Unique Protocol Identification Number
NCT01025180
Brief Title
Study of Procalcitonin (PCT)-Guided Antibiotic Use in Severe Sepsis Patients Without Obvious Infection
Acronym
Pro-SEPS
Official Title
Randomized Multicentre Prospective Study of Procalcitonin-guided Treatment on Antibiotic Use and Outcome in Severe Sepsis ICU Patients Without Obvious Infection
Study Type
Interventional

2. Study Status

Record Verification Date
December 2009
Overall Recruitment Status
Terminated
Why Stopped
65 patients were included after 2 years instead of 140
Study Start Date
December 2007 (undefined)
Primary Completion Date
January 2010 (Actual)
Study Completion Date
March 2010 (Actual)

3. Sponsor/Collaborators

Name of the Sponsor
Brahms France

4. Oversight

Data Monitoring Committee
Yes

5. Study Description

Brief Summary
A recent study has demonstrated that in low respiratory infections, a strategy using prescription of antibiotics based on the pro-calcitonin level allows decreasing recourse to antibiotics by 47% without prognostic modification.
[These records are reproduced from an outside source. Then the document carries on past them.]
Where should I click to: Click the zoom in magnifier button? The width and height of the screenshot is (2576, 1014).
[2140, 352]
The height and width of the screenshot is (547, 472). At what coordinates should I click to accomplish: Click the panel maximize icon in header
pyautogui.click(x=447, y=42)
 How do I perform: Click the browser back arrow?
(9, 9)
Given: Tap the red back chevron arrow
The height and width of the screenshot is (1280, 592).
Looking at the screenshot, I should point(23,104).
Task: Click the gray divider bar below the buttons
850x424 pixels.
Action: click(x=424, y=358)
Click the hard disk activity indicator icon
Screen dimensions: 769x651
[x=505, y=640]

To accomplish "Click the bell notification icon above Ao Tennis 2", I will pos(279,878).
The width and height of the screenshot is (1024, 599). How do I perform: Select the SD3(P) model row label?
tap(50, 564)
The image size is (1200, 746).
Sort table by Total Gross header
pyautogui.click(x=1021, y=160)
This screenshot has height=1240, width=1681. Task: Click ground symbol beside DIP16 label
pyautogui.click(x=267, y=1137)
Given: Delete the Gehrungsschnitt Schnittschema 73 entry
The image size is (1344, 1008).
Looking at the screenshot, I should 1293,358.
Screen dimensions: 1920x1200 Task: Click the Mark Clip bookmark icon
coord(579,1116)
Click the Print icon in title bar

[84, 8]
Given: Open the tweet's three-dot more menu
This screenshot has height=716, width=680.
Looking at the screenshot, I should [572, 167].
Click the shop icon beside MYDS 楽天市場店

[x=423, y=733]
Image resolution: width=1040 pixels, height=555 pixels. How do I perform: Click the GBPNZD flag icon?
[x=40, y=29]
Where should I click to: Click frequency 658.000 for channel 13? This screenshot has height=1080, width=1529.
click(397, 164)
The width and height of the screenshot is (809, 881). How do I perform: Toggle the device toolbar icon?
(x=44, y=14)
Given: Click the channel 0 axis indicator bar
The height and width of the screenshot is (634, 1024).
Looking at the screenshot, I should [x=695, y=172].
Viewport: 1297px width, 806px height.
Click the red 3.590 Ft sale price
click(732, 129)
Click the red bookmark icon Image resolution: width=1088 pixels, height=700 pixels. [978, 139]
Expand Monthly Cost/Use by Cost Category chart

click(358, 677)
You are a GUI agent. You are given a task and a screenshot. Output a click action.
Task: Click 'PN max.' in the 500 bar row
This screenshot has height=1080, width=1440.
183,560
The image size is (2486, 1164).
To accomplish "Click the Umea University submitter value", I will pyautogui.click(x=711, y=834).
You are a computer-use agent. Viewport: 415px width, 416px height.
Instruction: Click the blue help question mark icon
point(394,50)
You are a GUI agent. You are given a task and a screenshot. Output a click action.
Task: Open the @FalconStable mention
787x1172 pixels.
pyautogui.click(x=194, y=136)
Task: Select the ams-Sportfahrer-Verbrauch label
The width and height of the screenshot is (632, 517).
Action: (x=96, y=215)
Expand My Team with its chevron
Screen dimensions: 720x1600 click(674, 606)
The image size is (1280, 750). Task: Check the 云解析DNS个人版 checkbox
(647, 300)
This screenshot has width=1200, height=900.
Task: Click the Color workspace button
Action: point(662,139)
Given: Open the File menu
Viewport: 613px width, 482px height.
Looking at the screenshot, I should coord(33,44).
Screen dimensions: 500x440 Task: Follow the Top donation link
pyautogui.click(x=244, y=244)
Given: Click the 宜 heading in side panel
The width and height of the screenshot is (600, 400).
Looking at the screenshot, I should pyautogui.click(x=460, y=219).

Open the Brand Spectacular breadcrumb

The aim is to evaluate the impact on antibiotics consumption of an algorithm using procalcitonin level in patients exhibiting severe sepsis symptomatology but without clearly identified hosted germs or infectious centre. This multicenter study is a randomized prospective open study involving 9 ICU departments in France, comparing two strategies on antibiotherapy treatment period one based on procalcitonin level(experimental group) the other on physician's appreciation(control group) 140 adult patients should be included with a severe sepsis symptomatology, whose infectious etiology has not been proven. The main non-inclusion criterium is: the presence of a pathogen agent or infectious centre clearly identified. The primary outcome is the rate of patients undergoing antibiotic treatment at D5. Secondary outcomes: duration of the antibiotic treatment, mortality rate and duration in stay in intensive care ward and evolution of the SOFA score between D0, D3 and D5. Duration of patient enrollment is 30 days.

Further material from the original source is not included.